The New York Times columnist, who began his career covering the Middle East and Israel, recently interviewed Crown Prince Mohammed bin Salman, who is widely expected to take the throne in Saudi Arabia. The 32-year-old prince is leading an economic transformation in the world's largest oil exporter and the center of the Sunni Muslim faith.
Friedman said Mohammed's campaign to roll back the strict religious atmosphere that has dominated the kingdom since 1979 is the most consequential item on his reform agenda. It would allow the Saudis to overhaul their education system and help rein in a militant strain of Islam that has spread throughout the world, he said.
Saudi Arabia recently announced it will lift a long-standing ban on women driving. Under Mohammed, the kingdom can now host concerts and women and men are able to mingle more freely, Friedman said.
This marks a dramatic change from the recent past, when Saudi authorities would arrest extremists at the United States' request, but refused to tackle the "war of ideas" in Islam that fueled extremism, Friedman said.
"He's taking these guys on at the idea level. What it's doing is it's going to give permission now to everybody else to do that. That is so important. There is nothing more important than taking this on," Friedman told CNBC's "Squawk Box" on Tuesday.
However, Friedman said Mohammed is guilty of "missteps" at home and abroad that could undercut the religious reforms that the Saudi public broadly supports.
"I was blown away about how much of this is coming from the bottom up, but ... how he handles these domestic issues and these foreign issues can really undermine him on what is the central project," Friedman said.
The prince spearheaded a 2015 invasion of neighboring Yemen that had dragged on and drawn harsh criticism from human rights groups. Earlier this year, Saudi Arabia and its allies sought to force Qatar to change its foreign policy by isolating the tiny Gulf monarchy, but the Qataris have refused to yield.
The Saudis appeared to intervene this month in Lebanon's affairs when Lebanese Prime Minister Saad Hariri briefly resigned during a trip to Saudi Arabia.

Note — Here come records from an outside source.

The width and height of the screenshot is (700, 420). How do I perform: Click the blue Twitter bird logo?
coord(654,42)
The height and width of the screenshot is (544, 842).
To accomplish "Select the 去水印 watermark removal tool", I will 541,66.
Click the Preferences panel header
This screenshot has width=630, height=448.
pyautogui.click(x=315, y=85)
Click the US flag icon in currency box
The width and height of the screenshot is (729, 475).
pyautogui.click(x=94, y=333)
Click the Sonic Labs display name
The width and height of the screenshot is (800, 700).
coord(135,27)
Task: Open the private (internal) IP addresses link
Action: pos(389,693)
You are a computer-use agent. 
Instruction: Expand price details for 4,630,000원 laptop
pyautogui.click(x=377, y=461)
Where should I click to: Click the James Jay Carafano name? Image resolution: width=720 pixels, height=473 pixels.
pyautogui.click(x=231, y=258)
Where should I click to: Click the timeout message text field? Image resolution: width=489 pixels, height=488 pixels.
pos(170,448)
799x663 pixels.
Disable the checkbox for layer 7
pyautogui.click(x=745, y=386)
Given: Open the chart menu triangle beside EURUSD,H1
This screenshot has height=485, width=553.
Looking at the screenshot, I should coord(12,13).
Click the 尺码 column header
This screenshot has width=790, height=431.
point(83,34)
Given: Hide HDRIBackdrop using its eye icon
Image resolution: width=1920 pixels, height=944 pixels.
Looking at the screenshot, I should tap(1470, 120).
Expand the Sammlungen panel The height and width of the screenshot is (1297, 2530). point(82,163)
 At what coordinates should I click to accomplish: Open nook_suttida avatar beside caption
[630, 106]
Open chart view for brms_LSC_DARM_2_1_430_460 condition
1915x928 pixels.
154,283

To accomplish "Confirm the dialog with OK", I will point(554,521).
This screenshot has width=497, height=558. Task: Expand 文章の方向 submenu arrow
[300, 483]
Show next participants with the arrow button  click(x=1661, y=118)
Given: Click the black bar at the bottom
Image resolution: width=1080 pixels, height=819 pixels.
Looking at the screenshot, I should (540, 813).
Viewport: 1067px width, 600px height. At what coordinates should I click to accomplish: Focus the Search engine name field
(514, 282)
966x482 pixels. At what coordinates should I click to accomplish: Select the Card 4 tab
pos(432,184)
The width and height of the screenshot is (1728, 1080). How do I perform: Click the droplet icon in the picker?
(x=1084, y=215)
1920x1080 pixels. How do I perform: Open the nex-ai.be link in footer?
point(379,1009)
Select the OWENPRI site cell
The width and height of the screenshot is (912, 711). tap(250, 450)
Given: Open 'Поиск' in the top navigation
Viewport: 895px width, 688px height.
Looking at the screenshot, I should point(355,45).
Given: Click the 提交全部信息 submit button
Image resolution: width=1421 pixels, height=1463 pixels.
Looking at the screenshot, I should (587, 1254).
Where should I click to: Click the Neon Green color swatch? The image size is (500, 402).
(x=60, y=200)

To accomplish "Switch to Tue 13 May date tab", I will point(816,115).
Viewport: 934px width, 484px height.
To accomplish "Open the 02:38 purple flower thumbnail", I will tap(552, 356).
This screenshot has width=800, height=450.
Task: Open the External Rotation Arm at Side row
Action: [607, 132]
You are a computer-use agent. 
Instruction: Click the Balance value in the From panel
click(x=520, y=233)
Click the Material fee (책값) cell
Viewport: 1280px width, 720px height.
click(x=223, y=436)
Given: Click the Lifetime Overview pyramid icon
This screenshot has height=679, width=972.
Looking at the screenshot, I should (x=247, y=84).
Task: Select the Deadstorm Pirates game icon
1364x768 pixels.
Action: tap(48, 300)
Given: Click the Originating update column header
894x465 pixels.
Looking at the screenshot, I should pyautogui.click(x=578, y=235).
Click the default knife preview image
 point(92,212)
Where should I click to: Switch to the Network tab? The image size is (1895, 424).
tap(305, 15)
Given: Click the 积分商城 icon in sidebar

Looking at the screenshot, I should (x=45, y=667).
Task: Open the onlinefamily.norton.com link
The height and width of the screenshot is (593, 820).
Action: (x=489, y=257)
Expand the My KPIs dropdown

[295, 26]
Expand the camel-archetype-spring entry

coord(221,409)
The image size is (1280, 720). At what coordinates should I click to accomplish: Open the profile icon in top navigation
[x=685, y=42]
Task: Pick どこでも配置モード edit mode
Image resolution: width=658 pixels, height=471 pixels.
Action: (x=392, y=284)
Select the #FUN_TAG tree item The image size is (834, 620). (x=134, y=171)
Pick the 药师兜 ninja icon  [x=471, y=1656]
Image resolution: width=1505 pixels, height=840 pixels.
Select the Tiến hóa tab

The incident came amid Saudi saber rattling against regional rival Iran, which supports the Lebanese Shiite Muslim group Hezbollah.
Around the same time, Saudi authorities began rounding up princes, officials and businessmen as part of an anti-corruption campaign. The detainees were reportedly offered their freedom if they signed over their assets.
Middle East watchers, including Friedman, say the arrests are likely aimed at consolidating Mohammed's power as well as cracking down on Saudi Arabia's well-documented graft problem. Friedman said the process has not been transparent so far and could yet backfire.
"This is a pivotal moment, I think, for the crown prince. If this process of arresting these people ... ends with some form of transparency and is done in the context of a rule of law, I think it will strengthen him," he said.
"If it doesn't, I think it will weaken him and it will affect both Saudi investors and global investors."